Saved data entries
━━━━━━━━━━

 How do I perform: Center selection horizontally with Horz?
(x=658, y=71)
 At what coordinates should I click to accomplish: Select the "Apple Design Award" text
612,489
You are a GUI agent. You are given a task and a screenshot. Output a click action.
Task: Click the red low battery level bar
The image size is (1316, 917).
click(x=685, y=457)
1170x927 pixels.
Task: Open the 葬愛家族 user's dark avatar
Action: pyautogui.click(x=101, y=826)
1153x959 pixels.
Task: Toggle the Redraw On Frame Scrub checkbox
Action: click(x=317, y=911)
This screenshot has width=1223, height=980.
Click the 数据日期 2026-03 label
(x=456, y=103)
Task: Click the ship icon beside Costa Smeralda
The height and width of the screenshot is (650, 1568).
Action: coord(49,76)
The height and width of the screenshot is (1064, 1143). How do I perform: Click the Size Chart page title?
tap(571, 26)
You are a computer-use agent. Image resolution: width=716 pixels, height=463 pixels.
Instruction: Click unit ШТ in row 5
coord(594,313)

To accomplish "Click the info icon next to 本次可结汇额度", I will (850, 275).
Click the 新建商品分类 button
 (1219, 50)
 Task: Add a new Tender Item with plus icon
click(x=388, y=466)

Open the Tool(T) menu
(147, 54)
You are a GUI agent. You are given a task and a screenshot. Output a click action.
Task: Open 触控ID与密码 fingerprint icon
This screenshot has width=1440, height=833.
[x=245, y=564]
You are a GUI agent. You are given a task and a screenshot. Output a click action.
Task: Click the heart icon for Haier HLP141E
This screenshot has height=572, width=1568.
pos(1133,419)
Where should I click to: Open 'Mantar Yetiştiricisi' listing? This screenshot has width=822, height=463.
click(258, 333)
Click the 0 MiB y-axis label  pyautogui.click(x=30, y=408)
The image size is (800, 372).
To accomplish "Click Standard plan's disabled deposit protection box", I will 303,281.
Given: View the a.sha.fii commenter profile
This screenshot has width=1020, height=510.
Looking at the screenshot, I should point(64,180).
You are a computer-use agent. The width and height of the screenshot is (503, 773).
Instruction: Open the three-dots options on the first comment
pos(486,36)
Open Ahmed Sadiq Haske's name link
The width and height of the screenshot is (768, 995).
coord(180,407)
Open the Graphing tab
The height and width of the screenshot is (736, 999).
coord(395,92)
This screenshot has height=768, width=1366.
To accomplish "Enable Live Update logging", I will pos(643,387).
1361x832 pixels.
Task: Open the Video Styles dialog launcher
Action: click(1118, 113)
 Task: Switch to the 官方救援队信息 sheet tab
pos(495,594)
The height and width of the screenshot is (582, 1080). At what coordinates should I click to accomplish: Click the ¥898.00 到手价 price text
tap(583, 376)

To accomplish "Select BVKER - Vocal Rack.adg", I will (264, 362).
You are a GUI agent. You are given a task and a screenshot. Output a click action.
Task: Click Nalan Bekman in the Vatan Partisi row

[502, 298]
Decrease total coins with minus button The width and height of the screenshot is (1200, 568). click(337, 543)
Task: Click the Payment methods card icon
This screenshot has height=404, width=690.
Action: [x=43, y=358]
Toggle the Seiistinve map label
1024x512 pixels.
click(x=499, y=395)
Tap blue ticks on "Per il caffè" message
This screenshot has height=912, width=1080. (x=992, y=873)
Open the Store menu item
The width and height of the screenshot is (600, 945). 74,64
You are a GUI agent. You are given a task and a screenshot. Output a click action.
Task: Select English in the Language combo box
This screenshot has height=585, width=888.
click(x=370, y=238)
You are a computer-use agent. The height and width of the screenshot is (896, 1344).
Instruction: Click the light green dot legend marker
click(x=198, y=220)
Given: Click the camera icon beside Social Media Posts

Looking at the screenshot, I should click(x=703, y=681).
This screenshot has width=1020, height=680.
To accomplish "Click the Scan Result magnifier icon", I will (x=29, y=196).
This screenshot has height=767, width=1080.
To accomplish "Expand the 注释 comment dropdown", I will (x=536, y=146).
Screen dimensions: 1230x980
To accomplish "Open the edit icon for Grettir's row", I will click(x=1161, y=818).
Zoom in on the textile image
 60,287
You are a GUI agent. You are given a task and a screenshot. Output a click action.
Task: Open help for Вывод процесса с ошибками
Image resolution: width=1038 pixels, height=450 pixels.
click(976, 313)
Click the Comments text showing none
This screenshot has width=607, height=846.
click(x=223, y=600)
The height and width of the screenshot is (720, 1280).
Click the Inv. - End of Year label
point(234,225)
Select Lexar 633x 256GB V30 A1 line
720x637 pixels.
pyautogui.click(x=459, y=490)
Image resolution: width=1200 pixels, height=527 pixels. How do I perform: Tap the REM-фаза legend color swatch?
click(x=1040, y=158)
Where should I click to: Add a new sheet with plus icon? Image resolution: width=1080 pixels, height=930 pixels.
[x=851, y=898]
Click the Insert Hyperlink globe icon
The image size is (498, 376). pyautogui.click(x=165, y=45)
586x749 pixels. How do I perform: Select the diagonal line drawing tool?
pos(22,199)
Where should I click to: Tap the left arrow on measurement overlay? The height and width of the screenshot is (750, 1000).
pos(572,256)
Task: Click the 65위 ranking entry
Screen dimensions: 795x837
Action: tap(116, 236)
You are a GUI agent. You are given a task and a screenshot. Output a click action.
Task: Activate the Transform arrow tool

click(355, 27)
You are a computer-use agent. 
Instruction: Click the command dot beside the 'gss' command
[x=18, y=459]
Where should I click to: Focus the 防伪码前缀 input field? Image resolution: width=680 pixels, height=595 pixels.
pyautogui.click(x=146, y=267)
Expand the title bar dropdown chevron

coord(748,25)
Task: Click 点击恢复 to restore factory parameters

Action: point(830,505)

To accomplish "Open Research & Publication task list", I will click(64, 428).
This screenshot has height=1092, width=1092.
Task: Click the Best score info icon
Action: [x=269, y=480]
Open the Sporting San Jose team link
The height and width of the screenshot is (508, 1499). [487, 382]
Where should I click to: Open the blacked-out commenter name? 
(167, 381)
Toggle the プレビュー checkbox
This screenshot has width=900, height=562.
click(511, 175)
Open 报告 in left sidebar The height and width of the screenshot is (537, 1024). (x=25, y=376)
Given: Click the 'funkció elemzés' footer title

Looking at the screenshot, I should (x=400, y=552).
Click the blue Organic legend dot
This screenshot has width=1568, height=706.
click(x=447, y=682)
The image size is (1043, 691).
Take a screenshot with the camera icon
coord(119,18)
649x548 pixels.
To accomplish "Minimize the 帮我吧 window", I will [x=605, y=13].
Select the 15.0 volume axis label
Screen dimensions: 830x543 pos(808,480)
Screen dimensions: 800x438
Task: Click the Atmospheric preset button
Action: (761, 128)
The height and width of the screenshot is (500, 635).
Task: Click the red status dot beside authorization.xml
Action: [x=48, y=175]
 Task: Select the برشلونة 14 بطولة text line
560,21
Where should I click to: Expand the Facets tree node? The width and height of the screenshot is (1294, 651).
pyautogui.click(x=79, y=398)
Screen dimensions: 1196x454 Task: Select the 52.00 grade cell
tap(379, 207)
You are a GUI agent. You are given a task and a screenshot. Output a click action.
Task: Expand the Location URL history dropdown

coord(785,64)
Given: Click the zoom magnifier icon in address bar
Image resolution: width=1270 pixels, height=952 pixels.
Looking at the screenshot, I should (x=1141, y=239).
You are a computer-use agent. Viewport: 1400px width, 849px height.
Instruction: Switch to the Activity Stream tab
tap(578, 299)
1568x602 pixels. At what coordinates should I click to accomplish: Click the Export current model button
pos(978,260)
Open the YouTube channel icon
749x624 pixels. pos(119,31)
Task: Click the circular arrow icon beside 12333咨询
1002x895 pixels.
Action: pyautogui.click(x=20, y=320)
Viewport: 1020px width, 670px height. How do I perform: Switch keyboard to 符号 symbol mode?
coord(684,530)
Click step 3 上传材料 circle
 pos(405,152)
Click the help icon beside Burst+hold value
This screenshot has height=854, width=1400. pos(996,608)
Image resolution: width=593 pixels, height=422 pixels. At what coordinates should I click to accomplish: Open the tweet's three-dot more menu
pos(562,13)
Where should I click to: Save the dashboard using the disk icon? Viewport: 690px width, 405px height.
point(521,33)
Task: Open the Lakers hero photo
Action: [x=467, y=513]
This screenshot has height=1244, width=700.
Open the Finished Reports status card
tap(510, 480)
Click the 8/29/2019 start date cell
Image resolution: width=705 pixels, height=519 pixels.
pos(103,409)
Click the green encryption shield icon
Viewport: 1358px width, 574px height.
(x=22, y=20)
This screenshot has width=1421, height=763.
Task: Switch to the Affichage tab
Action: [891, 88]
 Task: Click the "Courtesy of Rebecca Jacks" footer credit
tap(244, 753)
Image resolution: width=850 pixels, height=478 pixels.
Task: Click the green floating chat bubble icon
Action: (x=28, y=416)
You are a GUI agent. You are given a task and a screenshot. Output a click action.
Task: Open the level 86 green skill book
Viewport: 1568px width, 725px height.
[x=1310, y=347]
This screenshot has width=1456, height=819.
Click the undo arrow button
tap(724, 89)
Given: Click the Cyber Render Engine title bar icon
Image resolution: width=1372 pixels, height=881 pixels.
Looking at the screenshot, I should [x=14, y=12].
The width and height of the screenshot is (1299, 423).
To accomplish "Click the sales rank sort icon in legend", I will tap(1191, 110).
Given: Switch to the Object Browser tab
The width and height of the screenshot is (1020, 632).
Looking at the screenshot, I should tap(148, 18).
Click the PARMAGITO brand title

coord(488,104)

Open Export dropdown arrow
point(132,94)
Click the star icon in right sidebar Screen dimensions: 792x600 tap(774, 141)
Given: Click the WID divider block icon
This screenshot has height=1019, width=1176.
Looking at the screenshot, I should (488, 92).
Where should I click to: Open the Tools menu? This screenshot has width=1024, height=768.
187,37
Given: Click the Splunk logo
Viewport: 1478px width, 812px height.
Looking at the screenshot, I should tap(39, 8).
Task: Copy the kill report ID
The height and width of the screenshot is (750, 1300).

━━━━━━━━━━

Using the data above, reproduce exactly the lines between those holding "Instruction: Click unit ШТ in row 5" and "The image size is (800, 372).", inclusive, and no others.

Instruction: Click unit ШТ in row 5
coord(594,313)

To accomplish "Click the info icon next to 本次可结汇额度", I will (850, 275).
Click the 新建商品分类 button
 (1219, 50)
 Task: Add a new Tender Item with plus icon
click(x=388, y=466)

Open the Tool(T) menu
(147, 54)
You are a GUI agent. You are given a task and a screenshot. Output a click action.
Task: Open 触控ID与密码 fingerprint icon
This screenshot has width=1440, height=833.
[x=245, y=564]
You are a GUI agent. You are given a task and a screenshot. Output a click action.
Task: Click the heart icon for Haier HLP141E
This screenshot has height=572, width=1568.
pos(1133,419)
Where should I click to: Open 'Mantar Yetiştiricisi' listing? This screenshot has width=822, height=463.
click(258, 333)
Click the 0 MiB y-axis label  pyautogui.click(x=30, y=408)
The image size is (800, 372).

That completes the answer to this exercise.